» WRITTEN TASK A:
List every speed multiplier setting (written like "4x") that the download speed discussion mentions.

» READING TEXT:

First I want to make it clear that I fully understand the meaning of "unlimited" speed, it simply means downloading without a speed limit (up to the speed limit you have contracted with the ISP, obviously).

What I'm trying to say is that the 1x, 2x and 4x speeds are reduced, limited speeds, that's clear, ok, then, in my opinion there is too big a difference when going from the limited speed of 4x to "unlimited" speed, because as I already said with 4x speed it takes me 25~30 minutes to download a movie, and at normal/unlimited speed it takes me about 4 minutes.

That's why I've considered making this request to consider introducing 8x speed.

Because I want to think that if with a limited speed of 4x it takes me about 30 minutes to download a movie, then with a limited speed of 8x it should take me the half, about 15 minutes (which will still be approx. three times the time that I need with "unlimited" speed to download a movie). As I said, adding a 8x speed option to let us download somewhat faster than 4x, but not as faster as if we disable the limited speed to set "unlimited" speed.
 
...users who don't want to expose or risk by downloading in "unlimited" speed but also don't want to download at 4x slowness (20~30 min approx. for a movie download in my case, while it is like 4~5 minutes in "unlimited" speed). They / I just would like to be able download somewhat faster but not too exposed either, and I think a 8x speed would meet that requirement. But I think also adding 10x and 12x would be fine.

I'm asking for more versatility in download speed settings.

Thanks for read.

If you feel unlimited download speed is too much of an exposure, what makes you think that 8x, or even 4x, isn't? If they are really monitoring how fast you "watch" movie, you don't think that 4x would be something that would raise suspicion?
 
What I'm trying to say is that the 1x, 2x and 4x speeds are reduced, limited speeds, that's clear, ok, then, in my opinion there is too big a difference when going from the limited speed of 4x to "unlimited" speed,
4X to Unlimited is not that big of a jump. Anything in between is useless.
 
Thanks for answer. I don't speak English natively so I probably didn't expressed myself well. I will try again:

First I want to make it clear that I fully understand the meaning of "unlimited" speed, it simply means downloading without a speed limit (up to the speed limit you have contracted with the ISP, obviously).

[Stored dataset items]
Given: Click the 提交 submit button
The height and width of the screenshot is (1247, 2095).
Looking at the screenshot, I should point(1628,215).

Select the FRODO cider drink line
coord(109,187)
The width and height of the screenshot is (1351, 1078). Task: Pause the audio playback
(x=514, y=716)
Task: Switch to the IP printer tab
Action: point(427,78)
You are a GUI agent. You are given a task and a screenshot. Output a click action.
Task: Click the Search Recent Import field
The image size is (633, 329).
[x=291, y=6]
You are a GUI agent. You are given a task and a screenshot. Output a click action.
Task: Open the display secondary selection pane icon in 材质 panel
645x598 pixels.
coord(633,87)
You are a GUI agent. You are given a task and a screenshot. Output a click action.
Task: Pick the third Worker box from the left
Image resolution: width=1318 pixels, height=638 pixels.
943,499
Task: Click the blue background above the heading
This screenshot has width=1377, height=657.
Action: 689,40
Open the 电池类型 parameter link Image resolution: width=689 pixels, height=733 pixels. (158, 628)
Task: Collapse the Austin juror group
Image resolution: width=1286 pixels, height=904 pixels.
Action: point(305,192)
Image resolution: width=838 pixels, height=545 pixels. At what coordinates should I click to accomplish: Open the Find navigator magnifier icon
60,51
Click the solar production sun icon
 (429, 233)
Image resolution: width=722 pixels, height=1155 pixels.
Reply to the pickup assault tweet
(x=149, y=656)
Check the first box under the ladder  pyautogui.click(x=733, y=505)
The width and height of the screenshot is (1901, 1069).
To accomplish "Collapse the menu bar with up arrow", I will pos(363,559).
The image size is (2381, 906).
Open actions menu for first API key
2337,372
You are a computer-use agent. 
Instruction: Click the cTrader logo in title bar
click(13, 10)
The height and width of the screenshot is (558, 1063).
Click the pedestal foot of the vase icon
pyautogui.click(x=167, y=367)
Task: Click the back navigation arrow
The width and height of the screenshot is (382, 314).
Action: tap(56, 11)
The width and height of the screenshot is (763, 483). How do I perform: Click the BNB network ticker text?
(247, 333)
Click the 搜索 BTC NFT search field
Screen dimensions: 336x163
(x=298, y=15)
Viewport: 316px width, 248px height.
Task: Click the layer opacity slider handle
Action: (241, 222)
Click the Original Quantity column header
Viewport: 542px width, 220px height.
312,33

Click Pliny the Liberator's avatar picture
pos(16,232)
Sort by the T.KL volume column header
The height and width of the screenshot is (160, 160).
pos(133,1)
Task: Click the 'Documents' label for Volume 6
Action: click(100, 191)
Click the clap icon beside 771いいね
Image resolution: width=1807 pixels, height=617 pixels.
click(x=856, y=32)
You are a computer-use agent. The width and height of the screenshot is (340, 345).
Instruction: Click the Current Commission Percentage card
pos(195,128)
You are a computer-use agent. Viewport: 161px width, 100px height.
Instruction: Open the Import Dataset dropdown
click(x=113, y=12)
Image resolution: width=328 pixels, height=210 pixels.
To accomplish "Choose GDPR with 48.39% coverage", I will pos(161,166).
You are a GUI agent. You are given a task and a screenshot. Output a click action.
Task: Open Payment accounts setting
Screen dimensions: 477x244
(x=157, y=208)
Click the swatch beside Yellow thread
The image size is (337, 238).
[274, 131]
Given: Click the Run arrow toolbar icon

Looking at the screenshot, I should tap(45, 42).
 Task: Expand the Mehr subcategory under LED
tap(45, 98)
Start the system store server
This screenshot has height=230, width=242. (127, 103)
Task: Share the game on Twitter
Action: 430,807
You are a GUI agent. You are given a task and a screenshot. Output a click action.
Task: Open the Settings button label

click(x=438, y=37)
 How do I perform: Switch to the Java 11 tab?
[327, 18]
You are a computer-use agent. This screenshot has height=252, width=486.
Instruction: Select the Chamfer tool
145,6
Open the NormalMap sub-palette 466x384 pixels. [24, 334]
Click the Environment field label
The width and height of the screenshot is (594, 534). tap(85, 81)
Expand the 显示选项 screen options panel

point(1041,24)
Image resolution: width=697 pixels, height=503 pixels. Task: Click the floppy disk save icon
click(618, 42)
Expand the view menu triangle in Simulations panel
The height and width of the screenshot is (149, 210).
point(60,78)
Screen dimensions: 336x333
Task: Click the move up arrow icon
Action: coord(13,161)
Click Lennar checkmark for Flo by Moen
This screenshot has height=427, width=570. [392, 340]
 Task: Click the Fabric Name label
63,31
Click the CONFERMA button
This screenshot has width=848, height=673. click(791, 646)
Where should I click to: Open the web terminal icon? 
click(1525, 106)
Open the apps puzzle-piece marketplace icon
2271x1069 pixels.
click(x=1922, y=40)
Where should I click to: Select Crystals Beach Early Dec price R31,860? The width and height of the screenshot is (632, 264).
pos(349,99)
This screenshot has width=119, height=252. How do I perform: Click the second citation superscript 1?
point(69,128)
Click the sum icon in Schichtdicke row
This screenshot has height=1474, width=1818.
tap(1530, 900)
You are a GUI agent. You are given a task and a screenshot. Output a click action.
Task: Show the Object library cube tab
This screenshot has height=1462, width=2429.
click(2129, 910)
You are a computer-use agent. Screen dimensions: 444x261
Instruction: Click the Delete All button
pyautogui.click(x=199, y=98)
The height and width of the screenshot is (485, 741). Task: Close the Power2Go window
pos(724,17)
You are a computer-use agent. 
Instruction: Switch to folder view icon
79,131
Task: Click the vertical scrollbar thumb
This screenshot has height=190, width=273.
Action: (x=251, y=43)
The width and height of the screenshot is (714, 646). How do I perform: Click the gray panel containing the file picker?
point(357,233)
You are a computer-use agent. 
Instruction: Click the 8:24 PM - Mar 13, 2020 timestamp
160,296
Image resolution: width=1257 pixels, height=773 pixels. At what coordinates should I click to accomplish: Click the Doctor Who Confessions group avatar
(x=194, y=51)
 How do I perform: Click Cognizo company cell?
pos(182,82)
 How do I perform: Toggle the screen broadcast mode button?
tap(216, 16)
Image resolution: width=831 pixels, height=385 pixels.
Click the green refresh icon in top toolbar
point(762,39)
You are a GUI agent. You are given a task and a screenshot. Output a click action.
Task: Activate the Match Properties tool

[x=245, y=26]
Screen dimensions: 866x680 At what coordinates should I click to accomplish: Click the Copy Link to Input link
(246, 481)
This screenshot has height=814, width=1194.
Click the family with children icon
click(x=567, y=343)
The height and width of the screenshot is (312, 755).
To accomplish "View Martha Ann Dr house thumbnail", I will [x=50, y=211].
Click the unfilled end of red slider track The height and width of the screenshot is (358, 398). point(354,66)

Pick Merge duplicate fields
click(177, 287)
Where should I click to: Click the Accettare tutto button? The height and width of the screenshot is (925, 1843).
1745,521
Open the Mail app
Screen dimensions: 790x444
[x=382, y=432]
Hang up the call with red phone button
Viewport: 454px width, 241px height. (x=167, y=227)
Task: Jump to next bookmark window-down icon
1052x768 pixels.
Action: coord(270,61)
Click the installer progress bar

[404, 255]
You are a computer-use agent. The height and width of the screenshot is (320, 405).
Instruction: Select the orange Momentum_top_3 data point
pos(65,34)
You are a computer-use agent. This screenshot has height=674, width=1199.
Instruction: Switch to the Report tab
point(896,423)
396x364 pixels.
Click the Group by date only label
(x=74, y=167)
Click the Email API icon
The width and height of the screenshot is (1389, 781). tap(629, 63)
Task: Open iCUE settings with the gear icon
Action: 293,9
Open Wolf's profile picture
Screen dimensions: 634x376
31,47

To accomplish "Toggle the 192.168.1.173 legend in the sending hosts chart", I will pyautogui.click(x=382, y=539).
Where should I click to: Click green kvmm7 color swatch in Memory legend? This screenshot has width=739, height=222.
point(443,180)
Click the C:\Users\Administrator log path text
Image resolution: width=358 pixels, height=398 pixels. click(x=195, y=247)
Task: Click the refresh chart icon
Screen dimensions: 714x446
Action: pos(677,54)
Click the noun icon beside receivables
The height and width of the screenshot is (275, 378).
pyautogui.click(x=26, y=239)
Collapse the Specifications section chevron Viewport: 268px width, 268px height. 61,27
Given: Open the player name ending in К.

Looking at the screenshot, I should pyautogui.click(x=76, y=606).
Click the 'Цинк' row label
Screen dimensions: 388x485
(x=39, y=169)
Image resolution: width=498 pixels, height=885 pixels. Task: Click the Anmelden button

» WRITTEN TASK B:
In the entries, switch "Mail app" to "Settings app" and reproduce the lines starting with the line containing "This screenshot has height=814, width=1194." and going on through the line containing "[x=382, y=432]", leaving everything else unchanged.

» TASK SOLUTION A:
1x, 2x, 4x, 8x, 10x, 12x

» TASK SOLUTION B:
This screenshot has height=814, width=1194.
Click the family with children icon
click(x=567, y=343)
The height and width of the screenshot is (312, 755).
To accomplish "View Martha Ann Dr house thumbnail", I will [x=50, y=211].
Click the unfilled end of red slider track The height and width of the screenshot is (358, 398). point(354,66)

Pick Merge duplicate fields
click(177, 287)
Where should I click to: Click the Accettare tutto button? The height and width of the screenshot is (925, 1843).
1745,521
Open the Settings app
Screen dimensions: 790x444
[x=382, y=432]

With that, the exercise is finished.